• **Task instructions**:
1 - In the sseenabled.c source listing, which bit of CPUID_FEATURES do Intel, AMD, and Hygon use to show that SSE support is available?
2 - List every CPU vendor string that the sseenabled.c source listing defines for comparison.
3 - Continue the sseenabled.c source listing from its final line.

• **Reading text**:

━━━━

Actual source code: sseenabled.c


  2: #include <petscsys.h>

  4: #if defined(PETSC_HAVE_SSE)

  6:   #include PETSC_HAVE_SSE
  7:   #define SSE_FEATURE_FLAG 0x2000000 /* Mask for bit 25 (from bit 0) */

  9: PetscErrorCode PetscSSEHardwareTest(PetscBool *flag)
 10: {
 11:   char      vendor[13];
 12:   char      Intel[13] = "GenuineIntel";
 13:   char      AMD[13]   = "AuthenticAMD";
 14:   char      Hygon[13] = "HygonGenuine";
 15:   PetscBool flg;

 17:   PetscStrncpy(vendor, "************", sizeof(vendor));
 18:   CPUID_GET_VENDOR(vendor);
 19:   PetscStrcmp(vendor, Intel, &flg);
 20:   if (!flg) PetscStrcmp(vendor, AMD, &flg);
 21:   if (!flg) {
 22:     PetscStrcmp(vendor, Hygon, &flg);
 23:     if (flg) {
 24:       /* Intel, AMD, and Hygon use bit 25 of CPUID_FEATURES */
 25:       /* to denote availability of SSE Support */
 26:       unsigned long myeax, myebx, myecx, myedx;
 27:       CPUID(CPUID_FEATURES, &myeax, &myebx, &myecx, &myedx);
 28:       if (myedx & SSE_FEATURE_FLAG) *flag = PETSC_TRUE;
 29:       else *flag = PETSC_FALSE;
 30:     }
 31:     return 0;
 32:   }
 33: }

 35:   #if defined(PETSC_HAVE_FORK)
 36:     #include <signal.h>
 37:     /*
 38:    Early versions of the Linux kernel disables SSE hardware because
 39:    it does not know how to preserve the SSE state at a context switch.
 40:    To detect this feature, try an sse instruction in another process.
 41:    If it works, great!  If not, an illegal instruction signal will be thrown,
 42:    so catch it and return an error code.
 43: */
 44:     #define PetscSSEOSEnabledTest(arg) PetscSSEOSEnabledTest_Linux(arg)

 46: static void PetscSSEDisabledHandler(int sig)
 47: {
 48:   signal(SIGILL, SIG_IGN);
 49:   exit(-1);
 50: }

 52: PetscErrorCode PetscSSEOSEnabledTest_Linux(PetscBool *flag)
 53: {
 54:   int status, pid = 0;

 56:   signal(SIGILL, PetscSSEDisabledHandler);
 57:   pid = fork();
 58:   if (pid == 0) {
 59:     SSE_SCOPE_BEGIN;
 60:     XOR_PS(XMM0, XMM0);
 61:     SSE_SCOPE_END;
 62:     exit(0);
 63:   } else wait(&status);
 64:   if (!status) *flag = PETSC_TRUE;
 65:   else *flag = PETSC_FALSE;
 66:   return 0;
 67: }

 69:   #else
 70:     /*
 71:    Windows 95/98/NT4 should have a Windows Update/Service Patch which enables this hardware.

━━━━

• **Data records**:

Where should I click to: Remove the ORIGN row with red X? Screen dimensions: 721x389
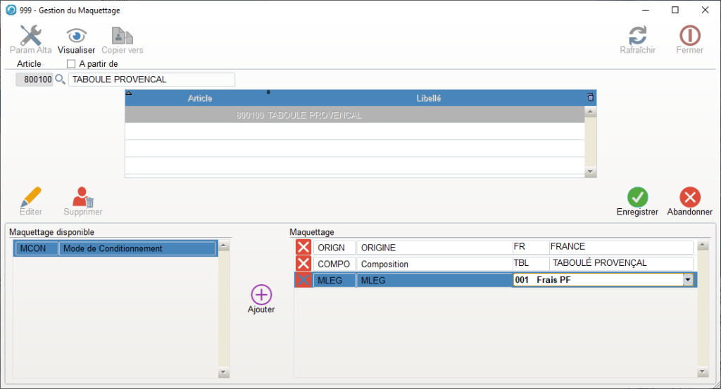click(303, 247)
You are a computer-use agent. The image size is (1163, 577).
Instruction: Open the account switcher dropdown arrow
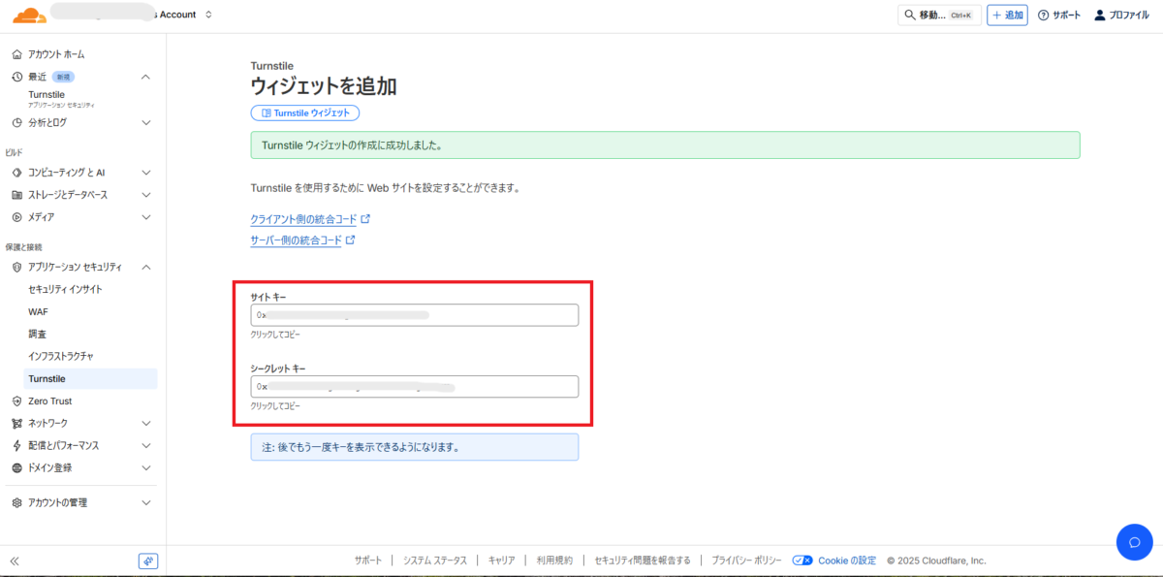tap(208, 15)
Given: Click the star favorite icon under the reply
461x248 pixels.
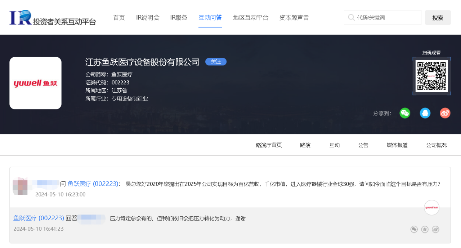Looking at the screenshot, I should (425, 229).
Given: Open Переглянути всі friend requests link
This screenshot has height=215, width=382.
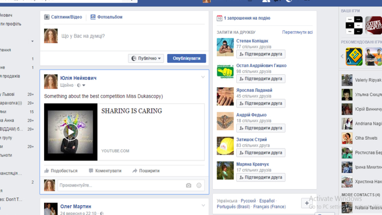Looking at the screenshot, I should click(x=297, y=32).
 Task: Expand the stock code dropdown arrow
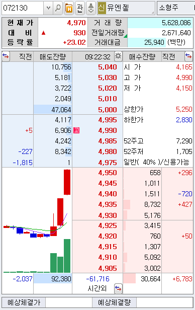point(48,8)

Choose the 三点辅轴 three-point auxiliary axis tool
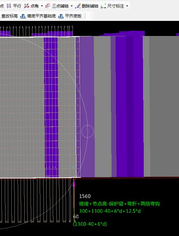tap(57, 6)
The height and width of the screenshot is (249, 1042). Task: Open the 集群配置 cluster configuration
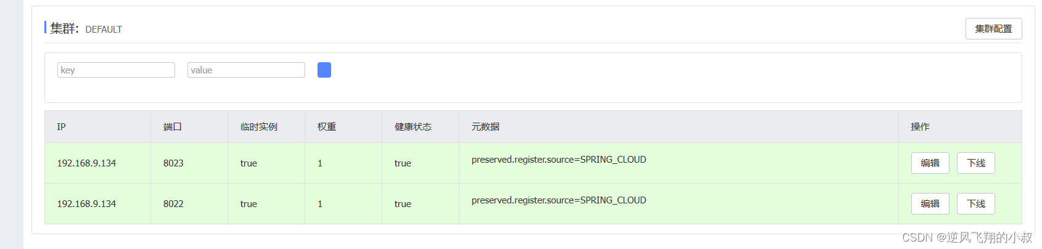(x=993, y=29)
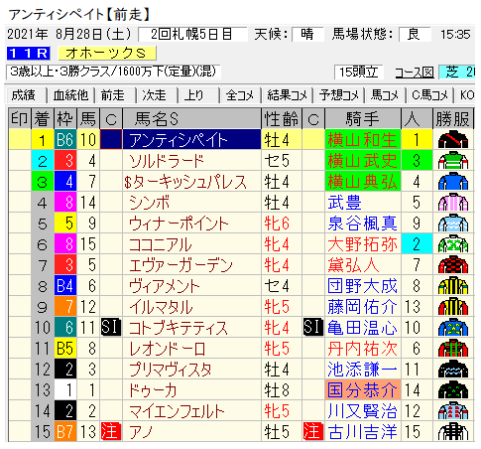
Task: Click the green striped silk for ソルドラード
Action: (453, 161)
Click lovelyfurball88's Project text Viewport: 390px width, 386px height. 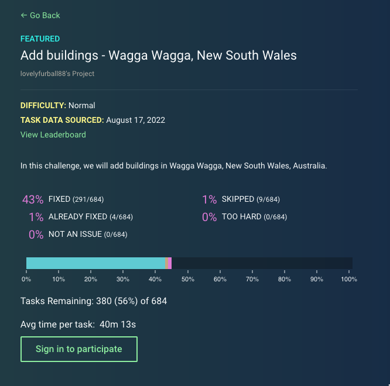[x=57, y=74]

━━━━

• **Responses to the tasks**:
1 - Bit 25.

2 - GenuineIntel, AuthenticAMD, HygonGenuine

3 -
 72:    Windows ME/2000 doesn't disable SSE Hardware
 73: */
 74:     #define PetscSSEOSEnabledTest(arg) PetscSSEOSEnabledTest_TRUE(arg)
 75:   #endif

 77: PetscErrorCode PetscSSEOSEnabledTest_TRUE(PetscBool *flag)
 78: {
 79:   if (flag) *flag = PETSC_TRUE;
 80:   return 0;
 81: }

 83: #else /* Not defined PETSC_HAVE_SSE */

 85:   #define PetscSSEHardwareTest(arg)  PetscSSEEnabledTest_FALSE(arg)
 86:   #define PetscSSEOSEnabledTest(arg) PetscSSEEnabledTest_FALSE(arg)

 88: PetscErrorCode PetscSSEEnabledTest_FALSE(PetscBool *flag)
 89: {
 90:   if (flag) *flag = PETSC_FALSE;
 91:   return 0;
 92: }

 94: #endif /* defined PETSC_HAVE_SSE */

 96: /*@C
 97:      PetscSSEIsEnabled - Determines if Intel Streaming SIMD Extensions (SSE) to the x86 instruction
 98:      set can be used.  Some operating systems do not allow the use of these instructions despite
 99:      hardware availability.

101:      Collective

103:      Input Parameter:
104: .    comm - the MPI Communicator

106:      Output Parameters:
107: +    lflag - Local Flag:  `PETSC_TRUE` if enabled in this process
108: -    gflag - Global Flag: `PETSC_TRUE` if enabled for all processes in comm

110:      Note:
111:      NULL can be specified for lflag or gflag if either of these values are not desired.

113:      Options Database Keys:
114: .    -disable_sse - Disable use of hand tuned Intel SSE implementations

116:      Level: developer
117: @*/
118: static PetscBool petsc_sse_local_is_untested  = PETSC_TRUE;
119: static PetscBool petsc_sse_enabled_local      = PETSC_FALSE;
120: static PetscBool petsc_sse_global_is_untested = PETSC_TRUE;
121: static PetscBool petsc_sse_enabled_global     = PETSC_FALSE;
122: PetscErrorCode   PetscSSEIsEnabled(MPI_Comm comm, PetscBool *lflag, PetscBool *gflag)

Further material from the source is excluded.